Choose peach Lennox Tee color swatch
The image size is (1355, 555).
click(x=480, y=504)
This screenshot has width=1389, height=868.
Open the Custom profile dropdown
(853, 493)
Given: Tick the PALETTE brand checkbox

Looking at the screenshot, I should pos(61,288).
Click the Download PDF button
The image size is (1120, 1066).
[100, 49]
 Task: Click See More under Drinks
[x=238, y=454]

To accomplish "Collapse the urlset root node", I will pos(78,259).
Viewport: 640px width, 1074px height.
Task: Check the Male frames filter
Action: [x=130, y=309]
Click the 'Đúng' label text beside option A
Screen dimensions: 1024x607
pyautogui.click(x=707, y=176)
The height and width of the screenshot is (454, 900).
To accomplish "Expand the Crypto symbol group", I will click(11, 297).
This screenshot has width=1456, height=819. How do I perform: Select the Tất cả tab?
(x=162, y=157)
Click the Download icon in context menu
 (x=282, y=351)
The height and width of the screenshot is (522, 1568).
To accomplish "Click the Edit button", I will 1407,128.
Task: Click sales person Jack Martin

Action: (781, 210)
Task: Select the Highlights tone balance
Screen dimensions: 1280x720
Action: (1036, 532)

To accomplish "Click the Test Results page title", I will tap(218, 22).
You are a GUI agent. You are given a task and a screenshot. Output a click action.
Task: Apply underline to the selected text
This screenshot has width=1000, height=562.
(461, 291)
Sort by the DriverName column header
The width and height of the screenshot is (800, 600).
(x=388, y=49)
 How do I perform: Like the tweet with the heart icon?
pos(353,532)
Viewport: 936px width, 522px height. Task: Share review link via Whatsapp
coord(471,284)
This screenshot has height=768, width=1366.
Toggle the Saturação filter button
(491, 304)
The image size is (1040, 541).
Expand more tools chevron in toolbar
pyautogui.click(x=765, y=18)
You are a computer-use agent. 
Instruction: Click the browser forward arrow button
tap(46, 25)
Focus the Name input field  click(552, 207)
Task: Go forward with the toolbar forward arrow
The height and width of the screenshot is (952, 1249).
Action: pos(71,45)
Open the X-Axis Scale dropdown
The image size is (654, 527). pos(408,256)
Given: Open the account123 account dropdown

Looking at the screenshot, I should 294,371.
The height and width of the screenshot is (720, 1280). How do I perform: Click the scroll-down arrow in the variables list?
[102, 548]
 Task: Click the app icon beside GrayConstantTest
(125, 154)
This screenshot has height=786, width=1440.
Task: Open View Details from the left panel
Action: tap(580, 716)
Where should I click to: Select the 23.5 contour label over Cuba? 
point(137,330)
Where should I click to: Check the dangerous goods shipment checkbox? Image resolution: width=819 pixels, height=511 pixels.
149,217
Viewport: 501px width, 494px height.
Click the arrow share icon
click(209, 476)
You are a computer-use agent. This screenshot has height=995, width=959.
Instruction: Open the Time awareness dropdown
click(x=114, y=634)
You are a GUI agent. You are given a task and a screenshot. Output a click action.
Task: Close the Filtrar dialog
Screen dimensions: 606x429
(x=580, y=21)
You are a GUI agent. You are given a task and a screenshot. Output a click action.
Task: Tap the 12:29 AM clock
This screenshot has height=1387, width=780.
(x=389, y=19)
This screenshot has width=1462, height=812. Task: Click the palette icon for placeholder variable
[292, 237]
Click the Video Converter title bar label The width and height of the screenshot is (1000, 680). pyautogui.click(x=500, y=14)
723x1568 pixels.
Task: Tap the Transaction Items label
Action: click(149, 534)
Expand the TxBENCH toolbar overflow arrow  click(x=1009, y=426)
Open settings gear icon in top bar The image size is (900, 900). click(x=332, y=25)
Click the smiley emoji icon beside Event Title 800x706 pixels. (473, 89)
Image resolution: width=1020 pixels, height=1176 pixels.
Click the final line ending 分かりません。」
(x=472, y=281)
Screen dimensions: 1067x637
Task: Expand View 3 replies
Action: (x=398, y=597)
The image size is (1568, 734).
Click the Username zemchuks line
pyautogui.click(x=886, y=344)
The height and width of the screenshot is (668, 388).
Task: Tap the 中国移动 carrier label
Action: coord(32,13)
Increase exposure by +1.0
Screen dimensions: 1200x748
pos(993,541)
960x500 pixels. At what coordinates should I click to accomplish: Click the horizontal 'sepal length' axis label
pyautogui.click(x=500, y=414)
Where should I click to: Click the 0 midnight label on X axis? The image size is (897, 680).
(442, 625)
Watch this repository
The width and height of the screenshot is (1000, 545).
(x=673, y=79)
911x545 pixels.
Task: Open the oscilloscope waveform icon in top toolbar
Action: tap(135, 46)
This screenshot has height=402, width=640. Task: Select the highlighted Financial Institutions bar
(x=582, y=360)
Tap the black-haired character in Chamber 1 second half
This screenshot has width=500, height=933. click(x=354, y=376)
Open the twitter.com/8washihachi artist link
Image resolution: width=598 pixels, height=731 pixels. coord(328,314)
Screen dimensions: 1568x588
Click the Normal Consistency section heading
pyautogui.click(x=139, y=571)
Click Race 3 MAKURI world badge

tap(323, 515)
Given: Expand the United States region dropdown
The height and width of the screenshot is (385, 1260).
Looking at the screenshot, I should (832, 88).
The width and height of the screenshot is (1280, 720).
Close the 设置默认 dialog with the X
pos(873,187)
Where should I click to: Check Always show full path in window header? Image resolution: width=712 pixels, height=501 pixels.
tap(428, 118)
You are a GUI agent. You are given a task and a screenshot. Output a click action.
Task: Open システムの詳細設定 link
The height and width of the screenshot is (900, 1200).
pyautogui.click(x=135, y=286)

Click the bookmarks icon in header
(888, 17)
#####
• **EXERCISE DESCRIPTION**: Repeat the records. Match them exactly.

• **ANSWER**:
Choose peach Lennox Tee color swatch
The image size is (1355, 555).
click(x=480, y=504)
This screenshot has width=1389, height=868.
Open the Custom profile dropdown
(853, 493)
Given: Tick the PALETTE brand checkbox

Looking at the screenshot, I should pos(61,288).
Click the Download PDF button
The image size is (1120, 1066).
[100, 49]
 Task: Click See More under Drinks
[x=238, y=454]

To accomplish "Collapse the urlset root node", I will pos(78,259).
Viewport: 640px width, 1074px height.
Task: Check the Male frames filter
Action: [x=130, y=309]
Click the 'Đúng' label text beside option A
Screen dimensions: 1024x607
pyautogui.click(x=707, y=176)
The height and width of the screenshot is (454, 900).
To accomplish "Expand the Crypto symbol group", I will click(11, 297).
This screenshot has width=1456, height=819. How do I perform: Select the Tất cả tab?
(x=162, y=157)
Click the Download icon in context menu
 (x=282, y=351)
The height and width of the screenshot is (522, 1568).
To accomplish "Click the Edit button", I will 1407,128.
Task: Click sales person Jack Martin

Action: (781, 210)
Task: Select the Highlights tone balance
Screen dimensions: 1280x720
Action: (1036, 532)

To accomplish "Click the Test Results page title", I will tap(218, 22).
You are a GUI agent. You are given a task and a screenshot. Output a click action.
Task: Apply underline to the selected text
This screenshot has width=1000, height=562.
(461, 291)
Sort by the DriverName column header
The width and height of the screenshot is (800, 600).
(x=388, y=49)
 How do I perform: Like the tweet with the heart icon?
pos(353,532)
Viewport: 936px width, 522px height. Task: Share review link via Whatsapp
coord(471,284)
This screenshot has height=768, width=1366.
Toggle the Saturação filter button
(491, 304)
The image size is (1040, 541).
Expand more tools chevron in toolbar
pyautogui.click(x=765, y=18)
You are a computer-use agent. 
Instruction: Click the browser forward arrow button
tap(46, 25)
Focus the Name input field  click(552, 207)
Task: Go forward with the toolbar forward arrow
The height and width of the screenshot is (952, 1249).
Action: pos(71,45)
Open the X-Axis Scale dropdown
The image size is (654, 527). pos(408,256)
Given: Open the account123 account dropdown

Looking at the screenshot, I should 294,371.
The height and width of the screenshot is (720, 1280). How do I perform: Click the scroll-down arrow in the variables list?
[102, 548]
 Task: Click the app icon beside GrayConstantTest
(125, 154)
This screenshot has height=786, width=1440.
Task: Open View Details from the left panel
Action: tap(580, 716)
Where should I click to: Select the 23.5 contour label over Cuba? 
point(137,330)
Where should I click to: Check the dangerous goods shipment checkbox? Image resolution: width=819 pixels, height=511 pixels.
149,217
Viewport: 501px width, 494px height.
Click the arrow share icon
click(209, 476)
You are a computer-use agent. This screenshot has height=995, width=959.
Instruction: Open the Time awareness dropdown
click(x=114, y=634)
You are a GUI agent. You are given a task and a screenshot. Output a click action.
Task: Close the Filtrar dialog
Screen dimensions: 606x429
(x=580, y=21)
You are a GUI agent. You are given a task and a screenshot. Output a click action.
Task: Tap the 12:29 AM clock
This screenshot has height=1387, width=780.
(x=389, y=19)
This screenshot has width=1462, height=812. Task: Click the palette icon for placeholder variable
[292, 237]
Click the Video Converter title bar label The width and height of the screenshot is (1000, 680). pyautogui.click(x=500, y=14)
723x1568 pixels.
Task: Tap the Transaction Items label
Action: click(149, 534)
Expand the TxBENCH toolbar overflow arrow  click(x=1009, y=426)
Open settings gear icon in top bar The image size is (900, 900). click(x=332, y=25)
Click the smiley emoji icon beside Event Title 800x706 pixels. (473, 89)
Image resolution: width=1020 pixels, height=1176 pixels.
Click the final line ending 分かりません。」
(x=472, y=281)
Screen dimensions: 1067x637
Task: Expand View 3 replies
Action: (x=398, y=597)
The image size is (1568, 734).
Click the Username zemchuks line
pyautogui.click(x=886, y=344)
The height and width of the screenshot is (668, 388).
Task: Tap the 中国移动 carrier label
Action: coord(32,13)
Increase exposure by +1.0
Screen dimensions: 1200x748
pos(993,541)
960x500 pixels. At what coordinates should I click to accomplish: Click the horizontal 'sepal length' axis label
pyautogui.click(x=500, y=414)
Where should I click to: Click the 0 midnight label on X axis? The image size is (897, 680).
(442, 625)
Watch this repository
The width and height of the screenshot is (1000, 545).
(x=673, y=79)
911x545 pixels.
Task: Open the oscilloscope waveform icon in top toolbar
Action: tap(135, 46)
This screenshot has height=402, width=640. Task: Select the highlighted Financial Institutions bar
(x=582, y=360)
Tap the black-haired character in Chamber 1 second half
This screenshot has width=500, height=933. click(x=354, y=376)
Open the twitter.com/8washihachi artist link
Image resolution: width=598 pixels, height=731 pixels. coord(328,314)
Screen dimensions: 1568x588
Click the Normal Consistency section heading
pyautogui.click(x=139, y=571)
Click Race 3 MAKURI world badge

tap(323, 515)
Given: Expand the United States region dropdown
The height and width of the screenshot is (385, 1260).
Looking at the screenshot, I should (832, 88).
The width and height of the screenshot is (1280, 720).
Close the 设置默认 dialog with the X
pos(873,187)
Where should I click to: Check Always show full path in window header? Image resolution: width=712 pixels, height=501 pixels.
tap(428, 118)
You are a GUI agent. You are given a task and a screenshot. Output a click action.
Task: Open システムの詳細設定 link
The height and width of the screenshot is (900, 1200).
pyautogui.click(x=135, y=286)

Click the bookmarks icon in header
(888, 17)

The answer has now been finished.